Diana Tilevik
School of Bioscience
All over the world, soilborne bacteria and fungi cause severe crop diseases which lead to substantial problems in agriculture due to serious yield losses of great economic impact.
In Sweden, for example, there are demands for the expansion of domestic production of certain crops like oilseed rape, sugar beets, and peas grown for food, feed and biofuels. However, the occurrence of soilborne plant pathogens like bacteria and fungi restricts the possibility to grow these crops with high frequency.
Often the infestation level has to exceed a certain threshold before it reduces the yield of a crop, but it is usually difficult to accurately estimate the yield reduction caused by a specific disease. Current plant growth strategy for most farmers is therefore to cultivate susceptible crops in long intervals to keep the infestation level at a minimum. By monitoring the infestation level of critical soilborne pathogens and predicting the risk of severe diseases, the potential to optimize crop rotation and to allow the efficient use of break crops to obtain secure time-laps between susceptible and profitable crops would be greatly improved.

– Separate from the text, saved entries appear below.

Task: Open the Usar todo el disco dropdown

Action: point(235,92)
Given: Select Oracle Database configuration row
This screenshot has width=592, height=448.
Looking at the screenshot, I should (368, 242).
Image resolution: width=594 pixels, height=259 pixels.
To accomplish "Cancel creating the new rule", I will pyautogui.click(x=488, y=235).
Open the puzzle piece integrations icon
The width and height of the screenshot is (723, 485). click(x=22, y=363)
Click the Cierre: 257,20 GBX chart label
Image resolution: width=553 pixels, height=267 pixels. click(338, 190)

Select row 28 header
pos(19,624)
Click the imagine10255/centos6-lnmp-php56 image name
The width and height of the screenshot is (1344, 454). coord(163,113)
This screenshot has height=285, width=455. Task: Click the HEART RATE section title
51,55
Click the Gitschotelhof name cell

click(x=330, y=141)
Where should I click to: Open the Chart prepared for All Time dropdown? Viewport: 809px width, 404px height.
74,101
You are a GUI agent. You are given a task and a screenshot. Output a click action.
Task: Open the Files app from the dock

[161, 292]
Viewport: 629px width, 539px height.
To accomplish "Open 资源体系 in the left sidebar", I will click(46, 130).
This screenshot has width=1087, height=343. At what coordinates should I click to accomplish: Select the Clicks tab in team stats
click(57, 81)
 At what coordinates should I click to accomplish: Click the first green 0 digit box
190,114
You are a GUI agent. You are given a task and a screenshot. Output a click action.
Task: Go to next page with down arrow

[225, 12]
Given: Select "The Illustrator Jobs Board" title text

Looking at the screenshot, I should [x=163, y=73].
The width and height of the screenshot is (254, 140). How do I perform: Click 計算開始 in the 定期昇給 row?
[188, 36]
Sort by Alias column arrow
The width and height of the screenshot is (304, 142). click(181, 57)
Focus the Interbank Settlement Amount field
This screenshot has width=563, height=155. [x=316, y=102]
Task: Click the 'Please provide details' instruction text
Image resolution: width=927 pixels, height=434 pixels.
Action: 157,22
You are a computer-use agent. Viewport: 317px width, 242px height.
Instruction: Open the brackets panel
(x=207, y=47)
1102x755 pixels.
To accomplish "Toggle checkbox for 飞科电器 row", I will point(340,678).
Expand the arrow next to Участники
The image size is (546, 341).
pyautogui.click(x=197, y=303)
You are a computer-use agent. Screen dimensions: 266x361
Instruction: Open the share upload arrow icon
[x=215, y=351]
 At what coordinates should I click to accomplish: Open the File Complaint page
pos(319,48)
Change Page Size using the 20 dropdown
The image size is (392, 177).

The aim of this project is to develop accurate tools for prediction of severe soilborne crop diseases in order to support a more efficient decision-making in crop management. This will be achieved by refining existing DNA-based qPCR methods to obtain specific and quantitative detection of very low levels of certain plant pathogens in naturally infested soil samples, and by developing of computational prediction models.